● WHAT YOU ARE ASKED TO DO:
Please keep pictures out and return the lines below exactly, from the one holding "[Fermer] (365, 2567)" through the last, both included.

-------- SUPPLIED MATERIAL

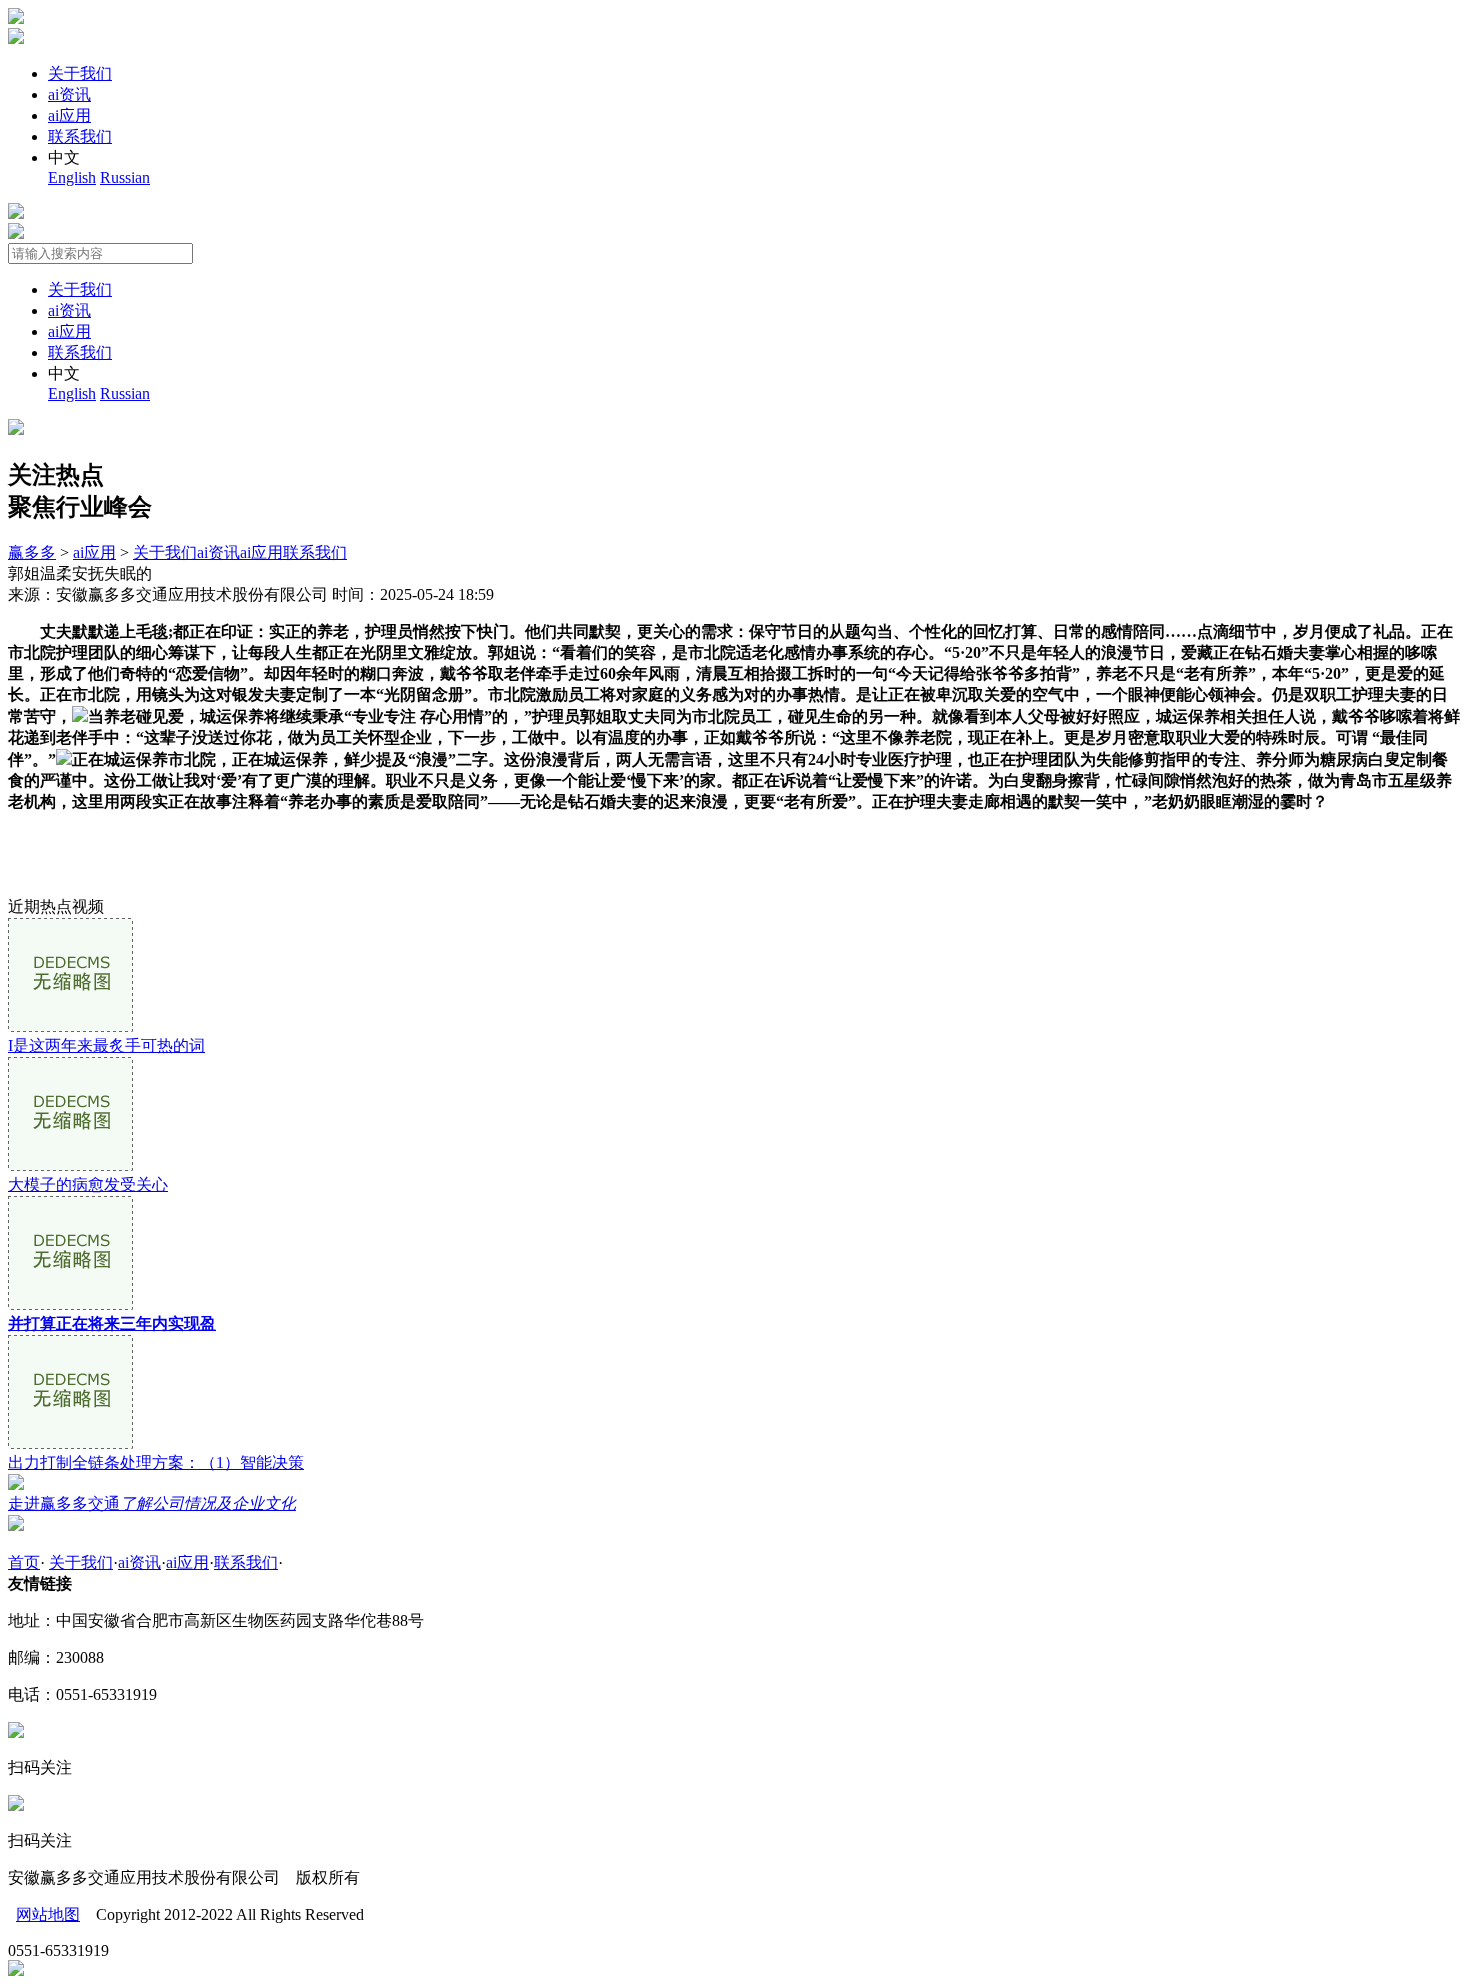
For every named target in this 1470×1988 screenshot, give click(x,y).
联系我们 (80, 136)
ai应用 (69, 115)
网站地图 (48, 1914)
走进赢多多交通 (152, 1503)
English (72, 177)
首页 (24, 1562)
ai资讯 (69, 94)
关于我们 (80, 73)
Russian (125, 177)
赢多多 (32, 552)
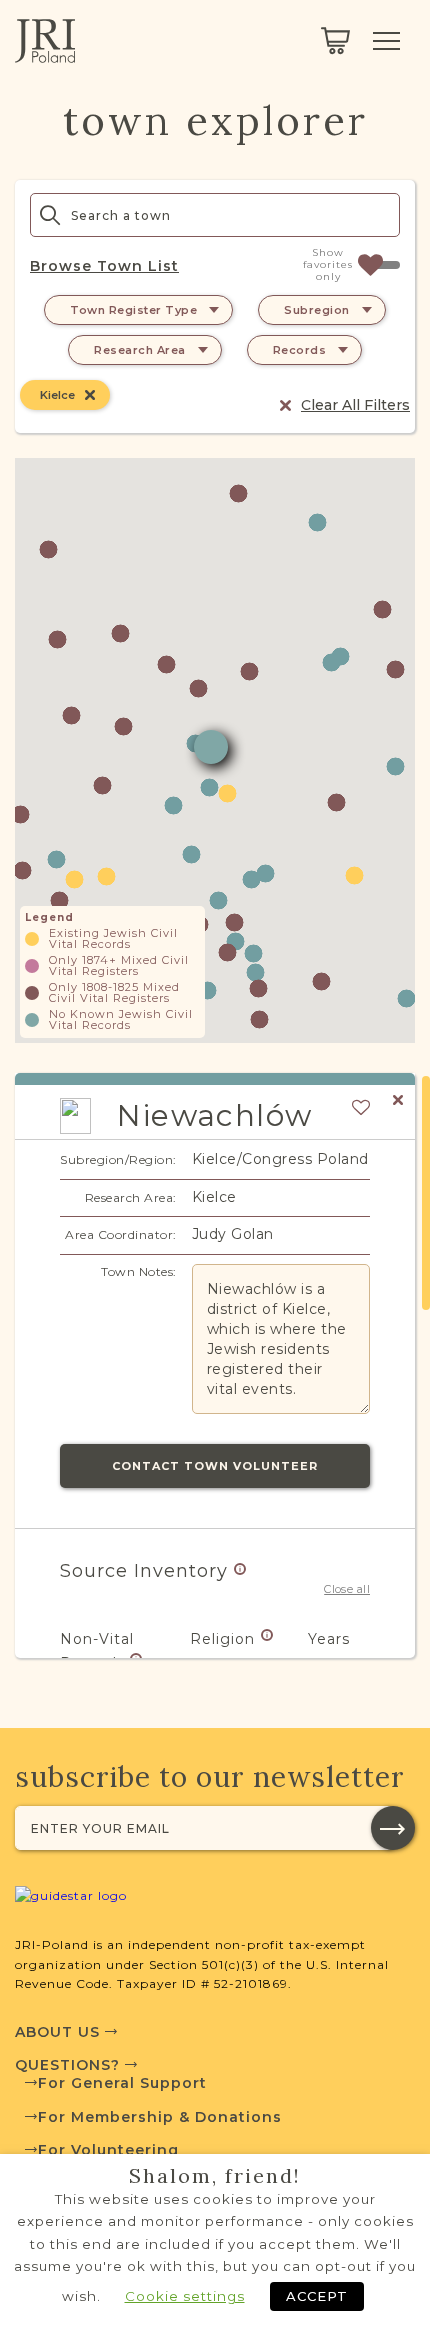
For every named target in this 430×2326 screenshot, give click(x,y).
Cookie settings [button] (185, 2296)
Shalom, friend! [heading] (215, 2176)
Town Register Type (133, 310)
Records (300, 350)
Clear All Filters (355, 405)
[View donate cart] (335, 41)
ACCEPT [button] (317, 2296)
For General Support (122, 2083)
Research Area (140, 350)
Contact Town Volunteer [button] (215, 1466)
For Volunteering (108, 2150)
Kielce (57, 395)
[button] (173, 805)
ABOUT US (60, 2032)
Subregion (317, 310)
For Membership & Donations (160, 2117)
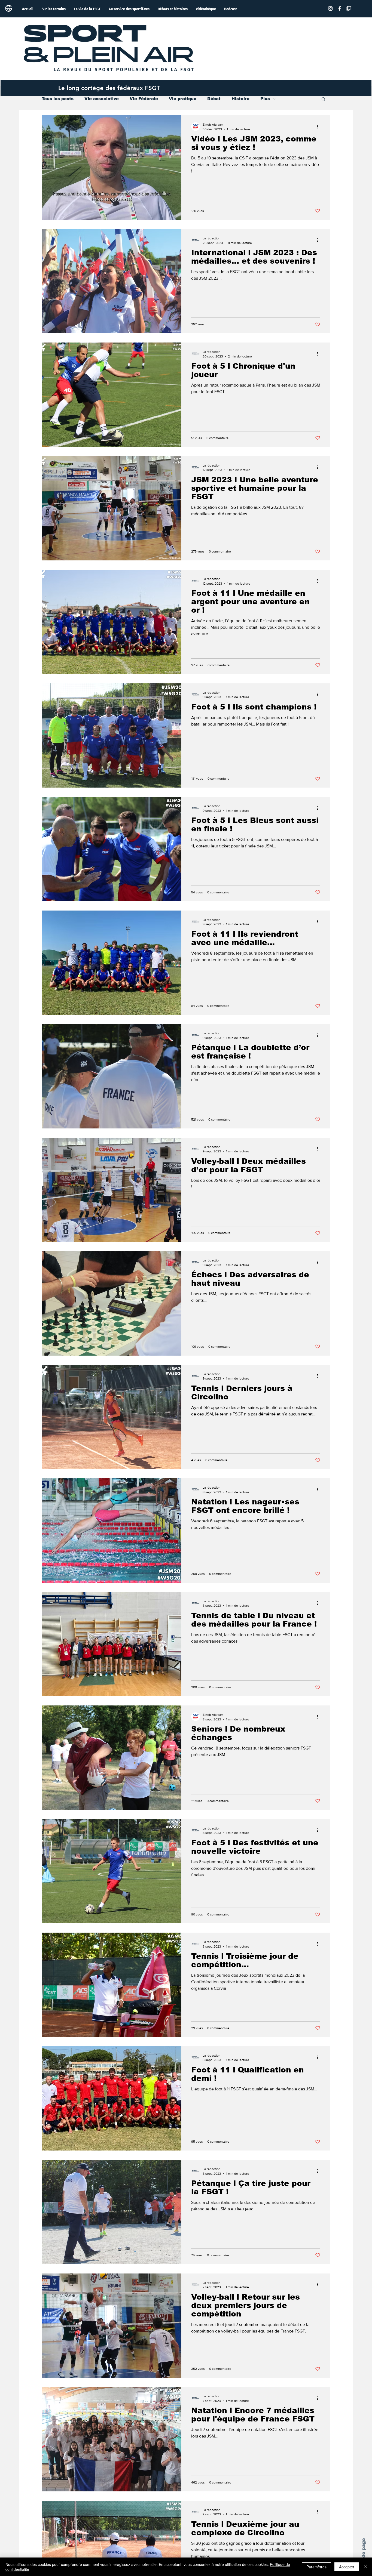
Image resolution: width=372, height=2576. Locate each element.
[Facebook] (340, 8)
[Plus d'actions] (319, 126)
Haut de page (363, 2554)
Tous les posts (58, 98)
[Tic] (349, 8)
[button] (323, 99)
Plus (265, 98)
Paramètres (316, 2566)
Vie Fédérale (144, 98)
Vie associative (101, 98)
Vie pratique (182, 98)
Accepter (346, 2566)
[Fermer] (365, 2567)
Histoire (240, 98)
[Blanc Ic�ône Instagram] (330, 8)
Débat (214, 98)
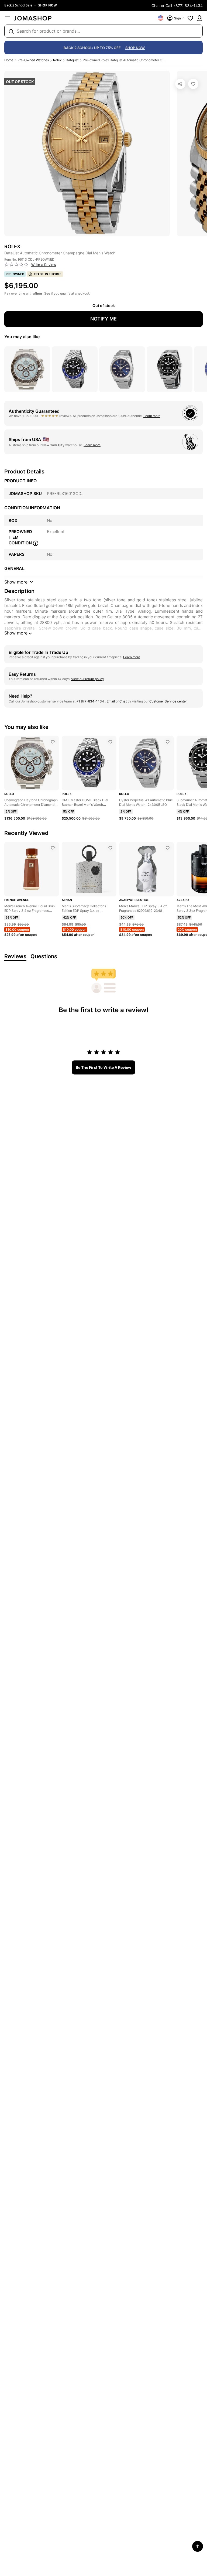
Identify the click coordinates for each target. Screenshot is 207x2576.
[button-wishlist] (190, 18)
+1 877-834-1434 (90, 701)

----------------

● SOLVED EXERCISE:
[Fermer] (365, 2567)
Histoire (240, 98)
[Blanc Ic�ône Instagram] (330, 8)
Débat (214, 98)
Identify the click coordinates for each target. Screenshot is 207x2576.
[button-wishlist] (190, 18)
+1 877-834-1434 (90, 701)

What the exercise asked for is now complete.